* INSTRUCTIONS FOR THE TASK *
Lay out the records below as a Markdown table with two columns, Row and Text. Give each non-blank line its own row, numbered in order.

* Stored records *

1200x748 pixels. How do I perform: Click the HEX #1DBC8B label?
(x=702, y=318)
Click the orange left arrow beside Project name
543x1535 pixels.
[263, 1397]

* ANSWER FOR THE TASK *
| Row | Text |
|---|---|
| 1 | 1200x748 pixels. How do I perform: Click the HEX #1DBC8B label? |
| 2 | (x=702, y=318) |
| 3 | Click the orange left arrow beside Project name |
| 4 | 543x1535 pixels. |
| 5 | [263, 1397] |